— EXERCISE INSTRUCTIONS —
Write out everything from "BPFO = │Nr/2" down to "Rolling element diameter." in the forum post on bearing defect frequencies, putting "rotational speed" wherever "angular speed" appears.

— DOCUMENT SECTION —

- - - - -

Hi guys,
I just want a clarification about this calculation. Somewhere i read that the no. of rolling elements in an antifriction bearing can be calculated by adding BPFO and BPFI. I checked some bearings and it was correct.But when i tried the theory, it was not matching.

BPFO = │Nr/2 (Si-So) (1- Rd Cos( Ø)/Pd)│

BPFI = │Nr/2 (Si-So) (1 + Rd Cos( Ø)/Pd)│

Where
Nr = No. of rolling elements.
Si = Inner race angular speed.
So = Outer race angular speed.
Rd = Rolling element diameter.
Pd = Bearing Pitch diameter.
Ø = Contact angle.

So BPFO + BPFI = │Nr/2 (Si-So) (1- Rd Cos( Ø)/Pd + 1 + Rd Cos( Ø)/Pd)│

= Nr/2 (Si-So) * 2

= │Nr (Si-So)│

For stationary Outer race,

BPFO + BPFI = │Nr * Si│

Here my question is how can we neglect the Si(angular speed of the inner race)? Can anybody tell whether my calculation is wrong or not?

- - - - -

— MATERIAL PROVIDED —
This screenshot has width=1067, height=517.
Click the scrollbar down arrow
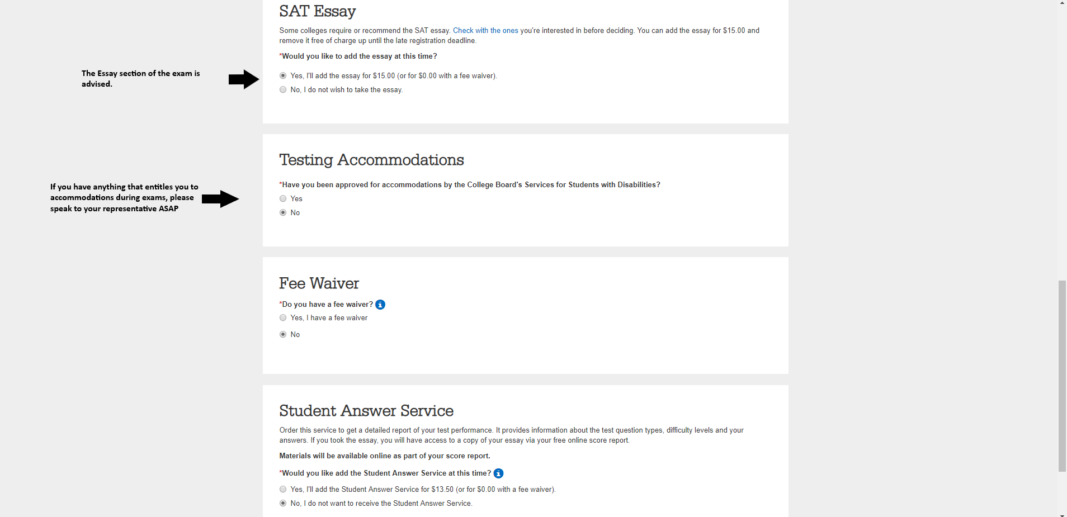click(x=1062, y=514)
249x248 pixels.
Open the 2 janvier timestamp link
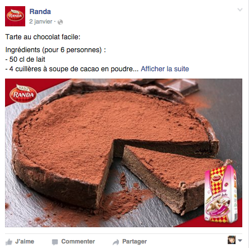pyautogui.click(x=41, y=21)
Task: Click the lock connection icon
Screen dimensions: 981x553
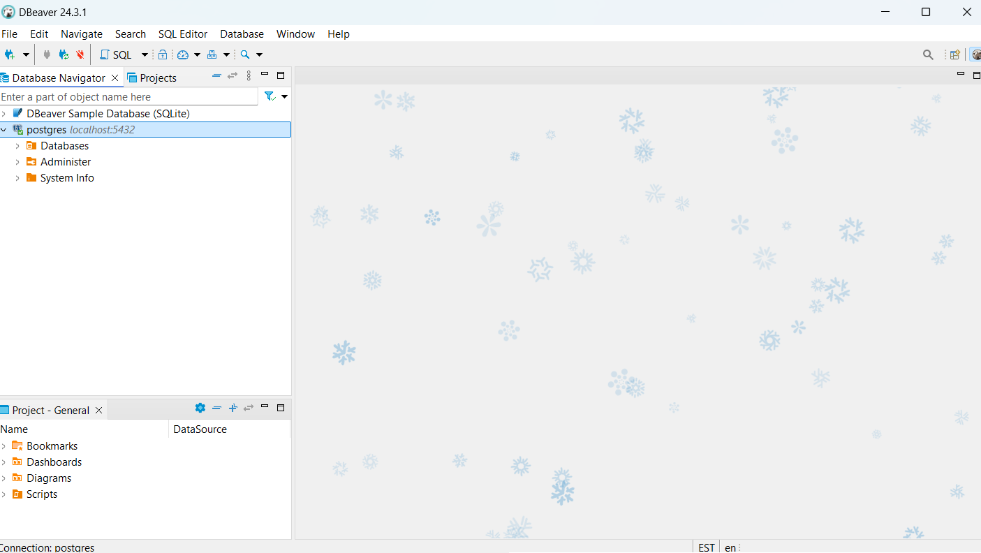Action: pos(162,54)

- - - - -

— ANSWER FOR THIS EXERCISE —
BPFO = │Nr/2 (Si-So) (1- Rd Cos( Ø)/Pd)│

BPFI = │Nr/2 (Si-So) (1 + Rd Cos( Ø)/Pd)│

Where
Nr = No. of rolling elements.
Si = Inner race rotational speed.
So = Outer race rotational speed.
Rd = Rolling element diameter.